Ama ülkemizdeki sağlık biliminin tarihi ve tıp hizmetlerinin geçmişi açısından, yeni ve daha ayrıntılı çalışmaların yapılması gerekmektedir. Bunca yıldır ülkemizde sağlıklı işleyen bir sağlık hizmetinin kurulamamış olması, bizi, geçmişte yapılan hataları ve çıkarılmış engelleri araştırmaya sevketmelidir. Bu bağlamda, Dr. Kaya, 425 sayfalık anılarında bize “Sağlık Sistemine dair” başlığı altında ancak üç sayfalık görüş aktarırken (s.382-384), Sağlık Bakanlığında Müsteşar ve Müsteşar Yardımcısı olarak 16 yıl görev yapmış olan Dr. Ayten ise, 454 sayfalık romanında, ancak 34 sayfa tutan “Dr. Ayten ve Bürokrasi” başlıklı bir bölüm verebilmiştir. Bu bölümün girişinde “Ayrı bir kitaba konu olacak denli yoğun bir bürokrasi yaşamını ne yazık ki özetlemek durumundayız” dendiği için, şimdilik verilen bilgilerle yetinmek durumundayız.

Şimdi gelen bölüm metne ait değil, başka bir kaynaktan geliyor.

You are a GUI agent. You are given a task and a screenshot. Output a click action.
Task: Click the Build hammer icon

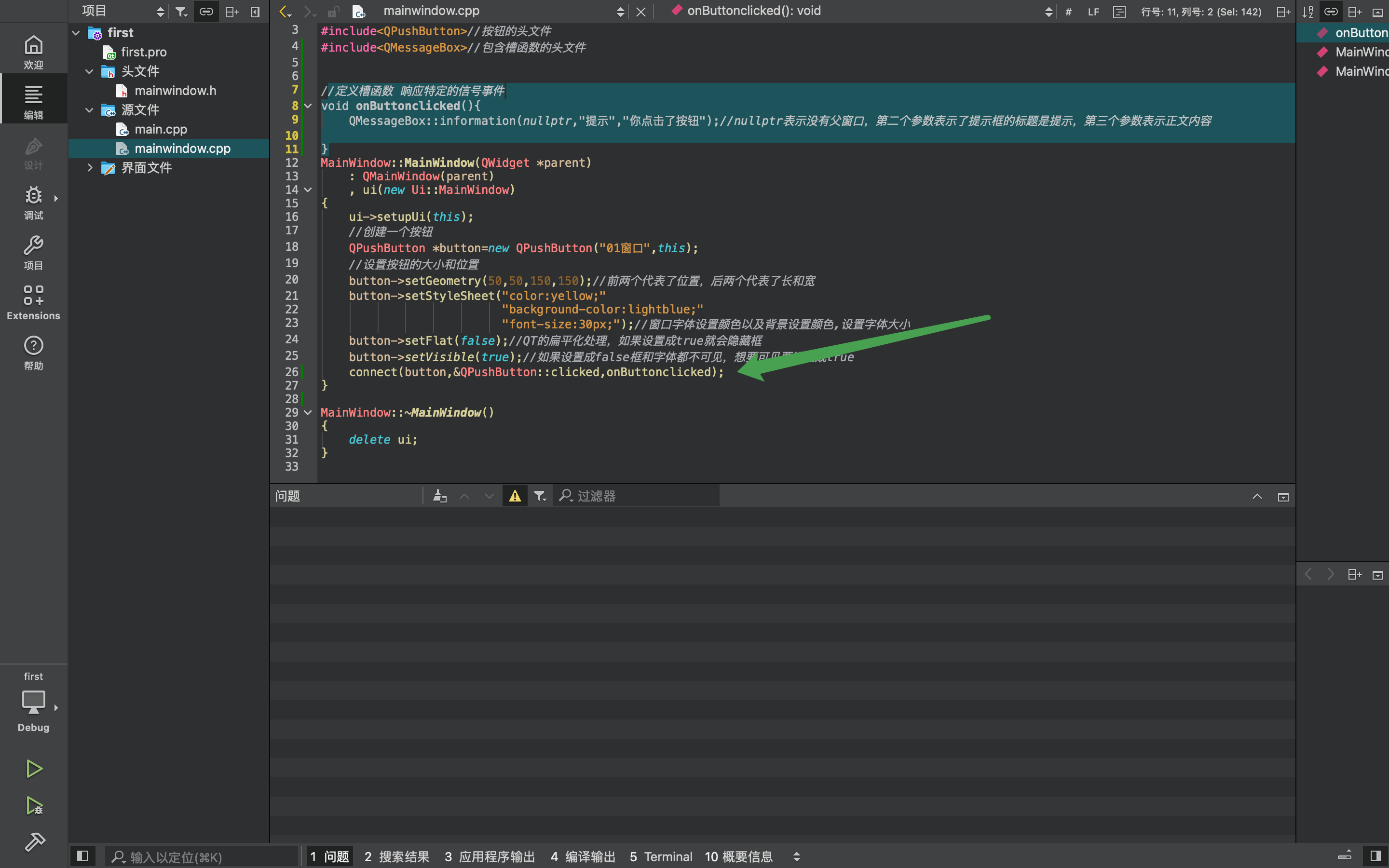[34, 842]
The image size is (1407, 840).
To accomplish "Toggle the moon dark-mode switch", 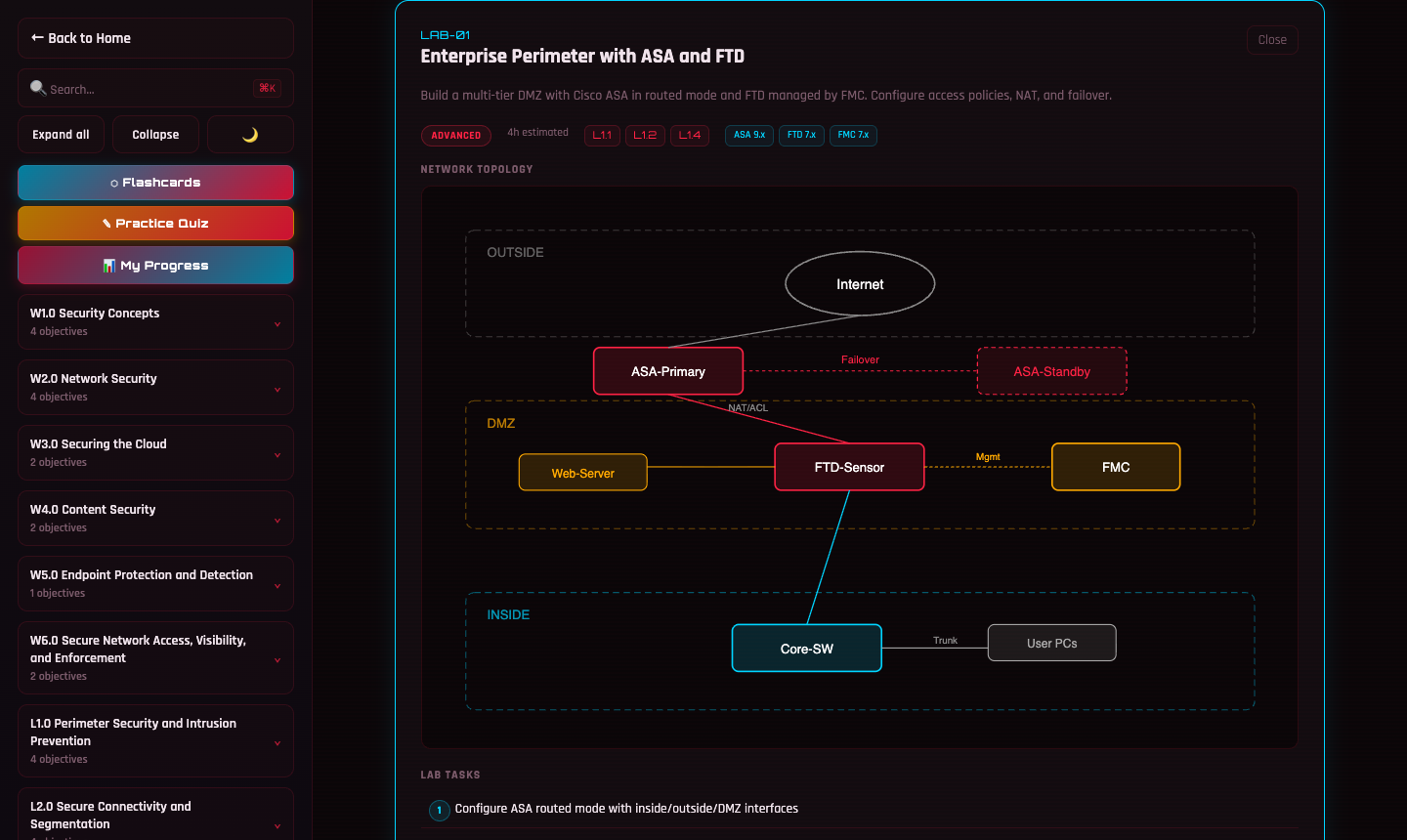I will pyautogui.click(x=252, y=134).
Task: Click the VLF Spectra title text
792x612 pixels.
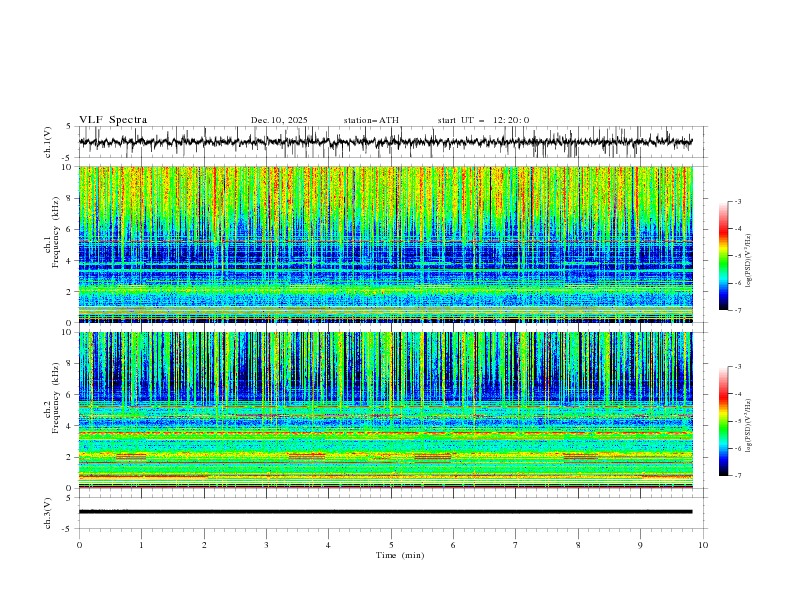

Kitap, anlaşıldığı kadarıyla Dr. Ayten’in tuttuğu günlük ve sonradan kaleme aldığı anıların, gazeteci Ahmet Tolgay tarafından düzenlenerek, yayıma hazırlanmasıyla ortaya çıkmıştır. Birçok dizgi hatası içermesi, düzeltmen tarafından yeterince dikkatli okunmadığını göstermektedir. Hem Necdet (s.33), hem de Nejdet (s.37) şeklinde yazılış var. Mahiru diye anılan kız adı da (s.119) acaba Mahinur mudur? İngilizce kelimelerin yazılışlarında hatalar var. Örneğin Dystinction (s.21), Shakspeare (s.114-115), Exelans (s.377). Sözlüğe bakıp da dar, uzun ve hafif bir yarış kayığı anlamına geldiğini öğrendiğim futa (s.104), bir başka yerde puta (s.106) diye yazılmış.

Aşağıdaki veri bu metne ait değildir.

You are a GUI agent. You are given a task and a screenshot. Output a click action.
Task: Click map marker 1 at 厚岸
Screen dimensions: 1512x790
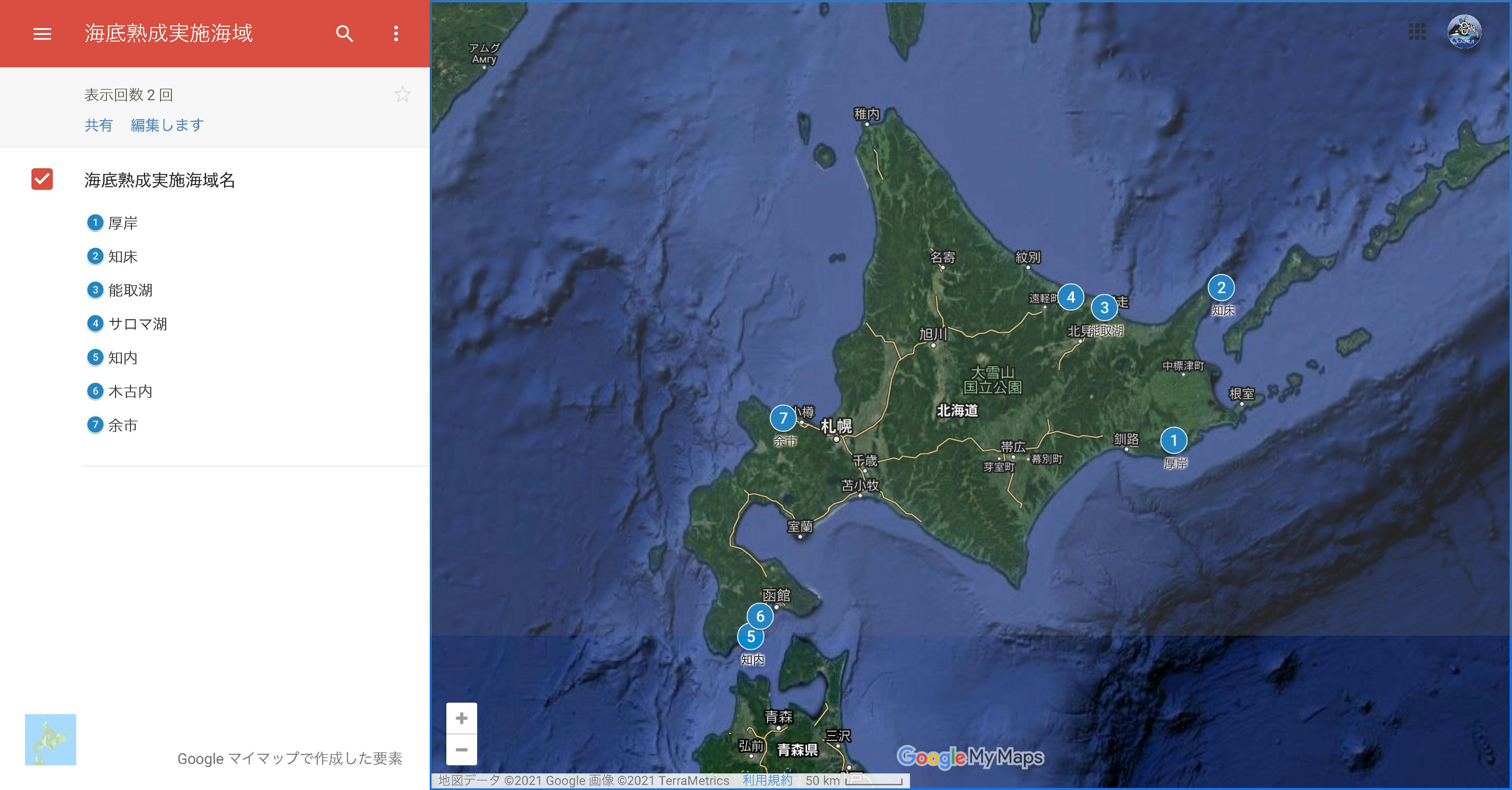[x=1173, y=440]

Ayrıca birkaç bilgi yanlışlığına da değinmek gerekir. Örneğin Saray Otel karşısındaki Fevzi Ali Riza’dan söz ediliyor (s.233). Oysa bu dükkan sahibinin adı Fevzi Akarsu olmalıdır. Şubat 1964’deki bir olaydan söz edilirken, “Saray Otel henüz hizmete girmemiş” deniyor (s.228). Oysa Saray Otel, 25 Ağustos 1963’de açılmış ve o yaz İsrail’den gelen turist gruplarına hizmet vermişti. Lefkoşa’nın Kumsal bölgesindeki cinayet olayının banyo odasında işlendiği bilinmektedir. Oysa kitabın bir yerinde şöyle denmektedir: “O çocukların kanepedeki cansız görüntülerini anımsamak bile onu ağlatıyordu.” (s.212). Yoksa birçok bilinmezi barındıran bu olay, banyo odasında olmamış mıdır?

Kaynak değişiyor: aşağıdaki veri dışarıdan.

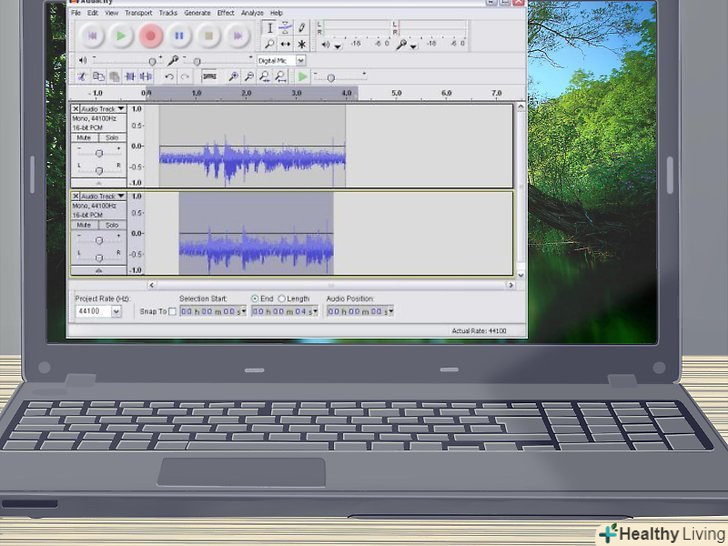Viewport: 728px width, 546px height.
Task: Enable the Snap To checkbox
Action: [x=172, y=312]
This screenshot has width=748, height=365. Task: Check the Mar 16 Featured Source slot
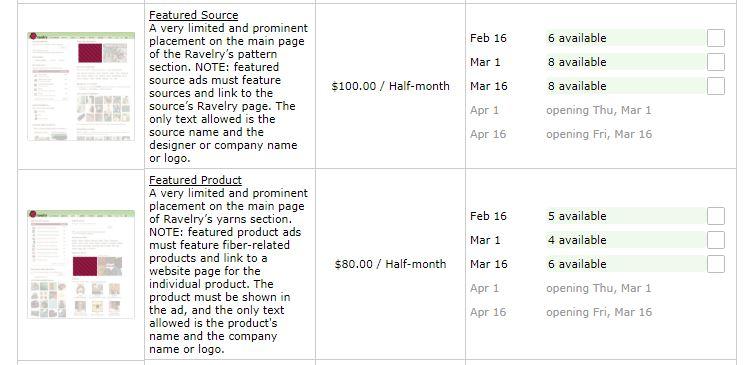716,86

Dr. Ayten’in “istihbaratçı duyarlığı” ile kaleme aldığı belirtilen anılarında, yakın arkadaşı Güner Necat’tan söz edilirken, onun TMT’nin OMERT andını içtiği yazılmış (s.453), ama bu andın içeriğinin ne olduğu açıklanmamış. “Gizli kanal”dan gelen ses ve konuşmalardan söz edilirken (s.344), bu kanalın ne olduğu da yine gizli tutulmuş.
Son olarak şunu belirtmek istiyorum. Kıbrıs Türk Tabipleri Birliği, yazılmasının projelendirildiği duyurulan Dr. Aydın Sennaroğlu, Dr. Necdet Ünel ve Dr. Burhan Nalbantoğlu kitaplarına ek olarak, ülkemizdeki tıp hizmetlerinin örgütlenmesi ve iyileştirilmesi konusunda da araştırmalar yapmalı ve kamuoyunu aydınlatma görevini sürdürmelidir.

(9 Aralık 2015 akşamı Kıbrıs Türk Tabipleri Birliği binasında yapılan kitap tanıtımında okunmuştur.)